Julie Andreyev, Mentor and Emma Pallay, Apprentice (Research and Production Apprentice, Branching Song Maps)

Julie Andreyev is a Vancouver based artist-activist, researcher and educator. Her multispecies studio practice, called Animal Lover, explores more-than-human creativity and ways of knowing. The Animal Lover works have been shown locally, nationally and internationally. Andreyev has published her research in academic journals, books, catalogues and magazines. Her forthcoming book Making Art with Animals: What Interspecies Creativity Reveals about Our Kinship with Nature is in the publishing stage with Intellect Books, UK. ETA: fall 2021. Her research and artwork are supported by the Canada Council for the Arts, and the Social Sciences and Humanities Research Council of Canada. Andreyev has a PhD from Simon Fraser University, and is Associate Professor in the Audain Faculty of Art, Emily Carr University of Art + Design where she teaches New Media + Sound Arts, Critical Studies and Foundation courses. Andreyev enjoys walking with her canine collaborators, Heroe and Zorra, paying attention to the liveliness of the local animals, trees and plants, and Earth forces. She is currently working on creative co-productions with birds (Bird Park Survival Station), and creating immersive media depicting experiences within old-growth forest ecologies (Wild Empathy).

Emma Pallay (she/her) is a multidisciplinary artist living on the unceded lands of the Kanien’kehá:ka (Mohawk) Nation in Tiohtià:ke (Montréal). She is strongly committed to the printed arts, having completed a BFA from Concordia University, majoring in Print Media. She is completing a Bachelor of Arts in Psychology at Concordia University (expected June 2023) and is an MFA candidate at Emily Carr University of Art and Design. Her practice is inspired by fostering deeper connections with nonhuman animals through representational portraiture and storytelling.

 

Kay Slater of grunt gallery, Mentor and Christina Young Kim, Apprentice (Creative Access Apprentice)
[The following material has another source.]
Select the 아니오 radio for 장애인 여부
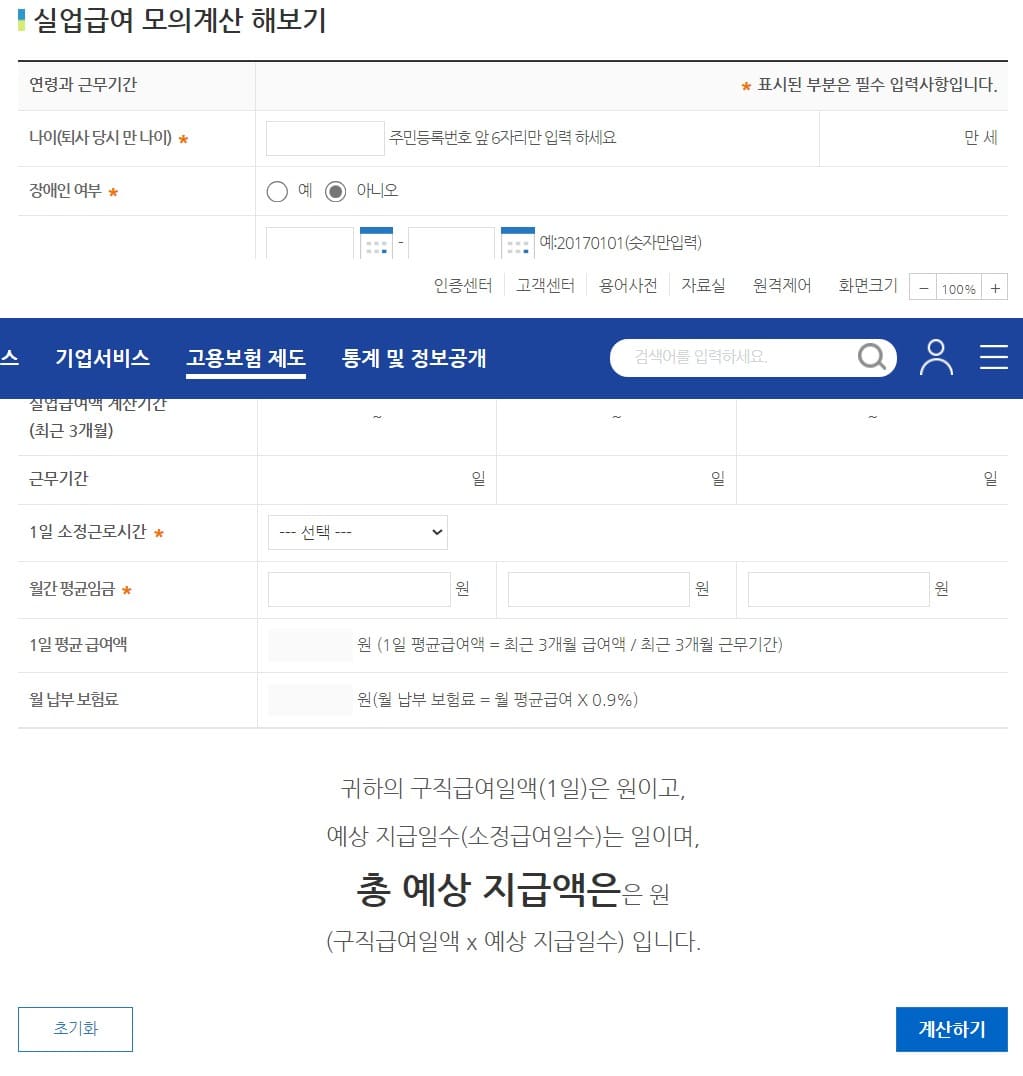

Kay Slater is a multidisciplinary artist.

Kay’s artistic practice explores value as it relates to process and expectations. Multidisciplinary means that they work in a variety of ways to make and produce work; such as illustration, paper and cardboard sculpture, photography, videography, writing, and discussion. An example is their annual, self-directed residency every October on Instagram that explores process and documentation. They enjoy creating and maintaining spaces where people can explore, learn,experience, fail, feel, and create!

Kay is queer, white, and hard of hearing. They use They/Their/Theirs pronouns exclusively online (cyberspace), and accept the use of fluid pronouns, in meatspace*

Kay subscribes to the philosophy of the New Sincerity which strives to “be more awesome”.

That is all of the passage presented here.